§ PROBLEM DETAILS: From the line containing "Instruction: Click the Item" down to the line containing "Given: Click the October earnings E marker" in the records below, reproduce every line exactly, ends included, and omit all others.

§ PROVIDED DATA:

__________________________________________________

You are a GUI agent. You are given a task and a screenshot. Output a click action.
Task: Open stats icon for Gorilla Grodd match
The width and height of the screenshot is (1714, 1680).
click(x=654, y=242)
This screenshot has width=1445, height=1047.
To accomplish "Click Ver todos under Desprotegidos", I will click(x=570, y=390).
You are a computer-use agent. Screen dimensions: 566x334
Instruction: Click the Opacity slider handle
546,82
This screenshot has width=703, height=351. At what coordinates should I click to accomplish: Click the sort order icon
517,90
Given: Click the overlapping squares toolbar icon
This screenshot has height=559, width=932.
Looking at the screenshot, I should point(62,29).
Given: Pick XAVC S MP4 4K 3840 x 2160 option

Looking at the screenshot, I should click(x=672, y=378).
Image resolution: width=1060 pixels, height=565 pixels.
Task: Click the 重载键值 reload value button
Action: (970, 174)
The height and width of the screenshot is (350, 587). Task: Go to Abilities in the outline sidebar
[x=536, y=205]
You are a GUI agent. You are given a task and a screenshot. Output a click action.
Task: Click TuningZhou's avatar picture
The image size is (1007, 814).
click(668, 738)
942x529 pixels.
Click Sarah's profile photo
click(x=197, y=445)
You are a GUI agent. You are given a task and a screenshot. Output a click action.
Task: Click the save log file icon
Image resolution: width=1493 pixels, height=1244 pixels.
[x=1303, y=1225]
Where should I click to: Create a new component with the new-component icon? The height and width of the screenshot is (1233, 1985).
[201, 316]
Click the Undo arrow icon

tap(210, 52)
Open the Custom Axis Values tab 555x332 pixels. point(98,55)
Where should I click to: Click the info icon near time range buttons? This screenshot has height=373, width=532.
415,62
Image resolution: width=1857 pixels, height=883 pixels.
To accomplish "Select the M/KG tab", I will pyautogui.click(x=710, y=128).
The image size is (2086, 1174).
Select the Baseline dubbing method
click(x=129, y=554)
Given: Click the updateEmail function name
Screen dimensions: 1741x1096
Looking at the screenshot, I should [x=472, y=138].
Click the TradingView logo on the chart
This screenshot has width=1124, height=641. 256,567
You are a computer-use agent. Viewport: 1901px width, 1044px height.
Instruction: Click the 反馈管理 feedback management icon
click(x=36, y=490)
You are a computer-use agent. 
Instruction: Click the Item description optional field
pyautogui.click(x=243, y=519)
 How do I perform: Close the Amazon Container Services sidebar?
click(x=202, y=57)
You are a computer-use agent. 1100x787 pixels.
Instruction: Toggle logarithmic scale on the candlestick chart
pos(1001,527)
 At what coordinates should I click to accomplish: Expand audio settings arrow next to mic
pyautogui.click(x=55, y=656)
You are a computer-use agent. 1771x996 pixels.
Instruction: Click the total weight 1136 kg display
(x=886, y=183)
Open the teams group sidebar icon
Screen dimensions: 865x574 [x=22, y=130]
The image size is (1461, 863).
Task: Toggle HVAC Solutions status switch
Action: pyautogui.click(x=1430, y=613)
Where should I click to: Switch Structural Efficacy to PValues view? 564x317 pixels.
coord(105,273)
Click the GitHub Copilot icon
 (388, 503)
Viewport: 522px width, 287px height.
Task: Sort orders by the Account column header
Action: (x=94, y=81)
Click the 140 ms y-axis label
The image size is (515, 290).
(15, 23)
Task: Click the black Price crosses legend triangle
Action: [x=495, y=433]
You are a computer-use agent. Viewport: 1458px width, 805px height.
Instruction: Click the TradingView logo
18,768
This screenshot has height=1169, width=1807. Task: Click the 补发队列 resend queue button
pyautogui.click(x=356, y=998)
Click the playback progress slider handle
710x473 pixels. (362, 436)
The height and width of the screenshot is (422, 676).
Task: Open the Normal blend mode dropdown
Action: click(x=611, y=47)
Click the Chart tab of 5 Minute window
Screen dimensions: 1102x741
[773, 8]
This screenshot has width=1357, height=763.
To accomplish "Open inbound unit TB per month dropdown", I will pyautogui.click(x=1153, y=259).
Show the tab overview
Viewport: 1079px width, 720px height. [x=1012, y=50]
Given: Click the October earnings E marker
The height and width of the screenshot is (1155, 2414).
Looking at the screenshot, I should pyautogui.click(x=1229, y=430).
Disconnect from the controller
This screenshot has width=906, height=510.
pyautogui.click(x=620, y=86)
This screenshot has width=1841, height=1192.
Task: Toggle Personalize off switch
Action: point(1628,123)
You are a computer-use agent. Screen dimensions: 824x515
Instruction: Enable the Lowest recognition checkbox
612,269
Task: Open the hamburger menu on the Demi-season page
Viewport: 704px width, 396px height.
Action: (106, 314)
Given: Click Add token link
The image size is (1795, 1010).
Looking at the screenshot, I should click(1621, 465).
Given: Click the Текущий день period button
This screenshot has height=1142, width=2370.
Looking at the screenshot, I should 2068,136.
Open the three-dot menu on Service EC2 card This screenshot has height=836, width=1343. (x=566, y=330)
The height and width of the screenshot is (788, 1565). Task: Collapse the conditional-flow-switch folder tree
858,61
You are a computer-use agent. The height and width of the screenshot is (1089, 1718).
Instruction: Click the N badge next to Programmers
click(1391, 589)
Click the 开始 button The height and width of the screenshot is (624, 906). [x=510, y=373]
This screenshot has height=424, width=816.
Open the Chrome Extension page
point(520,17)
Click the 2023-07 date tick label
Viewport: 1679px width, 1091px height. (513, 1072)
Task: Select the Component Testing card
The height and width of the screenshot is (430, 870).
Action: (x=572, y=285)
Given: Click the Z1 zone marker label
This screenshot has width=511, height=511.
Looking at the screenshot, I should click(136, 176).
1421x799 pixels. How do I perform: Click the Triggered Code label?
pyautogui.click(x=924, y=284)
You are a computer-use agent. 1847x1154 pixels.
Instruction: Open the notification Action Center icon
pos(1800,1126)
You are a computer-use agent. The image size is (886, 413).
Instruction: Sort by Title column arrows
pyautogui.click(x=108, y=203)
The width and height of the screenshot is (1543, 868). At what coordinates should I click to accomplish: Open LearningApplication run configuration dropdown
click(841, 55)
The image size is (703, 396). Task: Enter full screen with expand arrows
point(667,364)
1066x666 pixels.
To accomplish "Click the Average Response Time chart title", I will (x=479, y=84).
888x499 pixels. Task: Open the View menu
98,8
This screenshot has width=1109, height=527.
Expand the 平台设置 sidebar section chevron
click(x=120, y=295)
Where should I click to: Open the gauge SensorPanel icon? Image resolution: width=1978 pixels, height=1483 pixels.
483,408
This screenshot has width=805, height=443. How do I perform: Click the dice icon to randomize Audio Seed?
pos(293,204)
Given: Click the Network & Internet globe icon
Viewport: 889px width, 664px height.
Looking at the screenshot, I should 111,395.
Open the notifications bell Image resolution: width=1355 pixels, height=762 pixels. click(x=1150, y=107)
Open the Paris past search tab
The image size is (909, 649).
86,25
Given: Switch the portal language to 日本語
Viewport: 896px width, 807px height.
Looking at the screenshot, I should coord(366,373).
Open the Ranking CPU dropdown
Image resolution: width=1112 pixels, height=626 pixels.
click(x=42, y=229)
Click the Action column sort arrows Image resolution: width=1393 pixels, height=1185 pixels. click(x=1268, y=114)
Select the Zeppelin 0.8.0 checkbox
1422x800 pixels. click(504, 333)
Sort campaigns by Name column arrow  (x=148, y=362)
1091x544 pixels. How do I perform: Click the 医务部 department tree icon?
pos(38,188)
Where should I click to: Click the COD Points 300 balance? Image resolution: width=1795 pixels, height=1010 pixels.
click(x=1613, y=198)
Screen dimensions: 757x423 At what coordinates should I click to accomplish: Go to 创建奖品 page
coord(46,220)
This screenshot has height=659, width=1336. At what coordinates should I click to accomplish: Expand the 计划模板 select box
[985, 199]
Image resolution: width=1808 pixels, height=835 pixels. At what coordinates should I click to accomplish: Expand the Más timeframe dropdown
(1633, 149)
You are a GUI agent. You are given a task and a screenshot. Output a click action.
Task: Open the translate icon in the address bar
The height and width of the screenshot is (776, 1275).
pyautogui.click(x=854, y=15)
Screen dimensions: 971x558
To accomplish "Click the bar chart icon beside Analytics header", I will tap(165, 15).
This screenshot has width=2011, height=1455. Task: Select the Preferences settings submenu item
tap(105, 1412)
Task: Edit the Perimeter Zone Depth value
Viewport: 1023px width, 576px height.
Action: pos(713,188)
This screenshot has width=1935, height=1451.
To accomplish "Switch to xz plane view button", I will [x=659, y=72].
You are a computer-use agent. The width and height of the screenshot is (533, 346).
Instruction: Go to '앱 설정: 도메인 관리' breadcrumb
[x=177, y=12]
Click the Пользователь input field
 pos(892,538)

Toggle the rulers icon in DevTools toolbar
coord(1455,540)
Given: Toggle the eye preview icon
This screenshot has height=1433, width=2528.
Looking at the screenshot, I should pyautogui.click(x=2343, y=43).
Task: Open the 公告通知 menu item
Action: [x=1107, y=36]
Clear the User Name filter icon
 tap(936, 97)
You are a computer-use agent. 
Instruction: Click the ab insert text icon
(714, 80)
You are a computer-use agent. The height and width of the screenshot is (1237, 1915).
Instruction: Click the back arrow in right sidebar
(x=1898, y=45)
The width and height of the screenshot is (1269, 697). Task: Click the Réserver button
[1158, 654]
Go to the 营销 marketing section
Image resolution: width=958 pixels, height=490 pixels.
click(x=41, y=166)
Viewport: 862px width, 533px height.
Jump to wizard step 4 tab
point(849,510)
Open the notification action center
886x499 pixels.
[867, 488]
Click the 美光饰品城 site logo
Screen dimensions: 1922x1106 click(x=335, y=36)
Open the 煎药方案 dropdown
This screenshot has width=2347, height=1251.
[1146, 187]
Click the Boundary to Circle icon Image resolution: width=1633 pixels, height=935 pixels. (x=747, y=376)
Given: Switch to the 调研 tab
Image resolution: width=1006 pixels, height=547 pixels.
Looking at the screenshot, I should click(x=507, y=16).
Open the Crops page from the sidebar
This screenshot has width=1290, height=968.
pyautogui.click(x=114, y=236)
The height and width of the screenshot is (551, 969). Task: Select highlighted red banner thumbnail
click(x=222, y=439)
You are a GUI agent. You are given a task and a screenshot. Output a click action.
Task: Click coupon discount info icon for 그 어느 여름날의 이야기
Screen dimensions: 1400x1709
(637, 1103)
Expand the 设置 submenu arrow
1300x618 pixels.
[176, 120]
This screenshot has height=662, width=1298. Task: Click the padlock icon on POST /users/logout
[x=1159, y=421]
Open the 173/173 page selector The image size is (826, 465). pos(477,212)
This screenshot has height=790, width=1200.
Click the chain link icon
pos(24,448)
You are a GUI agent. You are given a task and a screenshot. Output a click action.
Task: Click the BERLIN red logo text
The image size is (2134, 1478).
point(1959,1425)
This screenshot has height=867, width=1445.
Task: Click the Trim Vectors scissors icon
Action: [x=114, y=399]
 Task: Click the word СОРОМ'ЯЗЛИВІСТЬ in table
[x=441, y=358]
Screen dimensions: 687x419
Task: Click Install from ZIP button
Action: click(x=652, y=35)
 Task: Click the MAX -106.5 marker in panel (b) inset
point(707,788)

__________________________________________________

§ EXERCISE ANSWER:
Instruction: Click the Item description optional field
pyautogui.click(x=243, y=519)
 How do I perform: Close the Amazon Container Services sidebar?
click(x=202, y=57)
You are a computer-use agent. 1100x787 pixels.
Instruction: Toggle logarithmic scale on the candlestick chart
pos(1001,527)
 At what coordinates should I click to accomplish: Expand audio settings arrow next to mic
pyautogui.click(x=55, y=656)
You are a computer-use agent. 1771x996 pixels.
Instruction: Click the total weight 1136 kg display
(x=886, y=183)
Open the teams group sidebar icon
Screen dimensions: 865x574 [x=22, y=130]
The image size is (1461, 863).
Task: Toggle HVAC Solutions status switch
Action: pyautogui.click(x=1430, y=613)
Where should I click to: Switch Structural Efficacy to PValues view? 564x317 pixels.
coord(105,273)
Click the GitHub Copilot icon
 (388, 503)
Viewport: 522px width, 287px height.
Task: Sort orders by the Account column header
Action: (x=94, y=81)
Click the 140 ms y-axis label
The image size is (515, 290).
(15, 23)
Task: Click the black Price crosses legend triangle
Action: [x=495, y=433]
You are a computer-use agent. Viewport: 1458px width, 805px height.
Instruction: Click the TradingView logo
18,768
This screenshot has height=1169, width=1807. Task: Click the 补发队列 resend queue button
pyautogui.click(x=356, y=998)
Click the playback progress slider handle
710x473 pixels. (362, 436)
The height and width of the screenshot is (422, 676).
Task: Open the Normal blend mode dropdown
Action: click(x=611, y=47)
Click the Chart tab of 5 Minute window
Screen dimensions: 1102x741
[773, 8]
This screenshot has width=1357, height=763.
To accomplish "Open inbound unit TB per month dropdown", I will pyautogui.click(x=1153, y=259).
Show the tab overview
Viewport: 1079px width, 720px height. [x=1012, y=50]
Given: Click the October earnings E marker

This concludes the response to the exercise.